ABSTRACT

This chapter argues that ‘the child’ is a discursive construct deployed by broadcasters, regulators and viewers that tells us a lot about how television is understood in culture. Despite changes since British children’s programming began in 1951, children still watch television in traditional ways, with adults, at home. Centralised broadcast and dispersed individual receptions of television since the 1930s enabled versions of public service broadcasting that attempt to raise cultural, educational and social standards and still do so. Television’s address to children promoted inclusion but also individuation, shared cultural references but also taste discrimination and forms of distinction and inequality through which British social life was reproduced.
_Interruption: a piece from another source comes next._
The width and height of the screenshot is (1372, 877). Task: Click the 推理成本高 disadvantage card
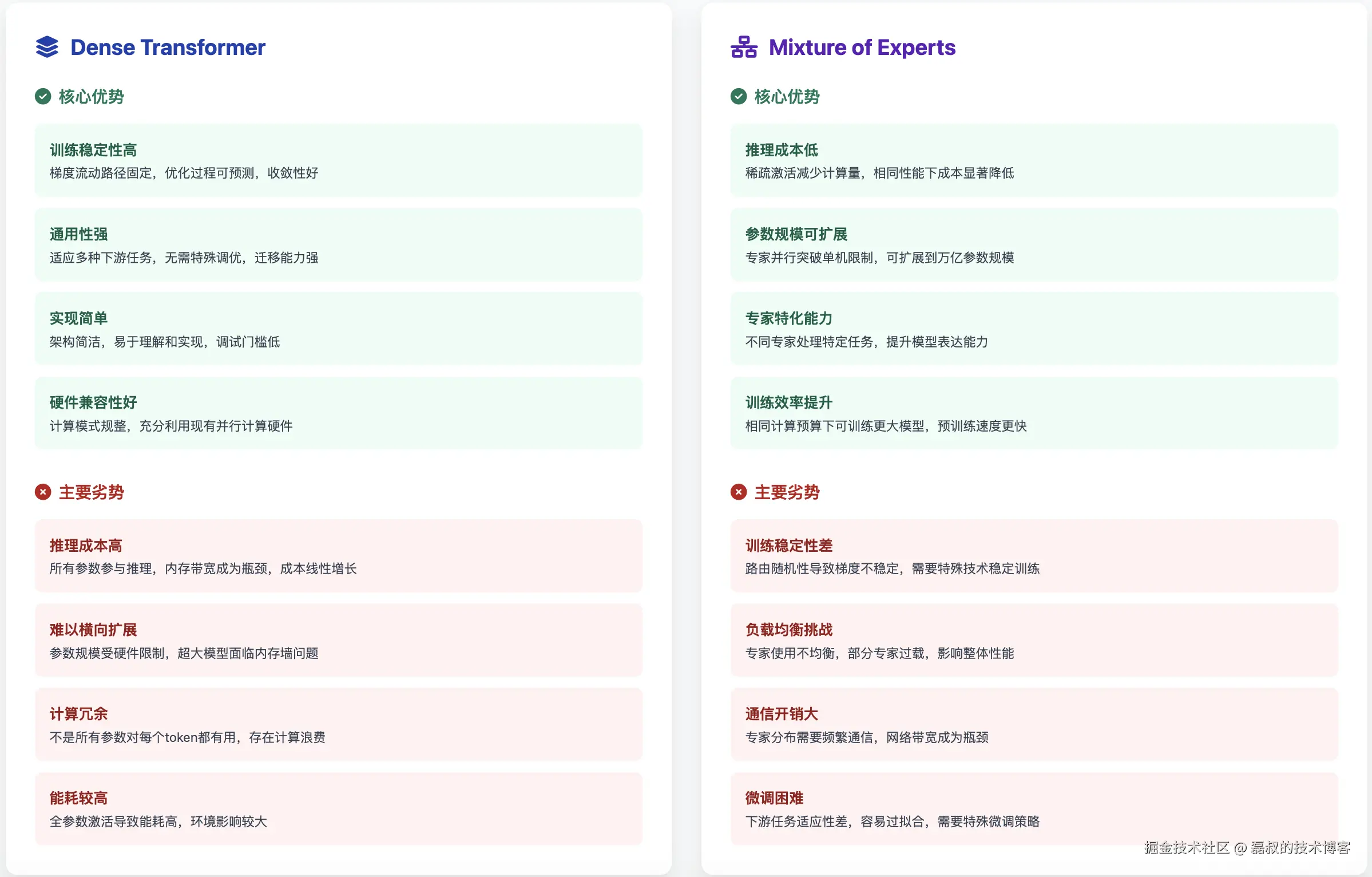tap(338, 556)
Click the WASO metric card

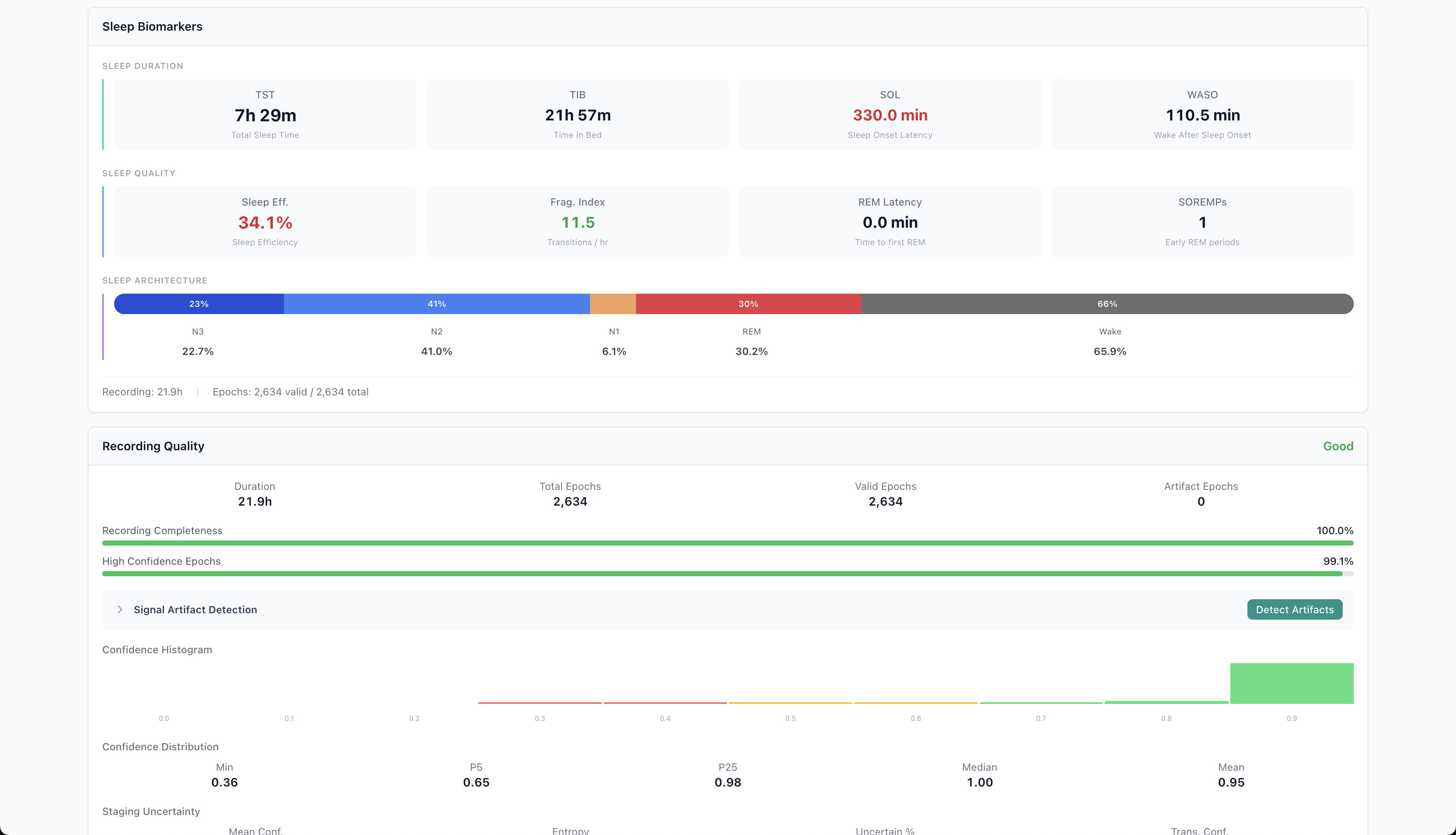pyautogui.click(x=1202, y=115)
Some British children’s programmes also sell overseas but only because of the existence of transnational institutions and technologies for sharing television programming and a shared sense of what childhood is. In the Western world, childhood is seen in two contrasting ways. On one hand, children have been regarded as irrational, immoral and in need of adult guidance. On the other hand, children are regarded as innocent and naturally predisposed to be good. Regulation has therefore aimed to protect ‘vulnerable’ children, yet ironically, in Britain greater regulation has decimated children’s television production. Regulation on behalf of children is just a special case of more general attempts to control all audiences. Non-communication as much as communication is inherent in the nature of broadcasting itself: messages may not arrive, may not be understood or may fail to produce a desired effect. Contemporary interactive children’s media might promise greater benefit to children and fewer attempts to exercise power over their viewership, but they also imply greater investment in the communicative relationship. Inasmuch as ‘the child’ is necessarily an ‘other’, he or she is always elsewhere and problematises the concepts of communication and broadcasting.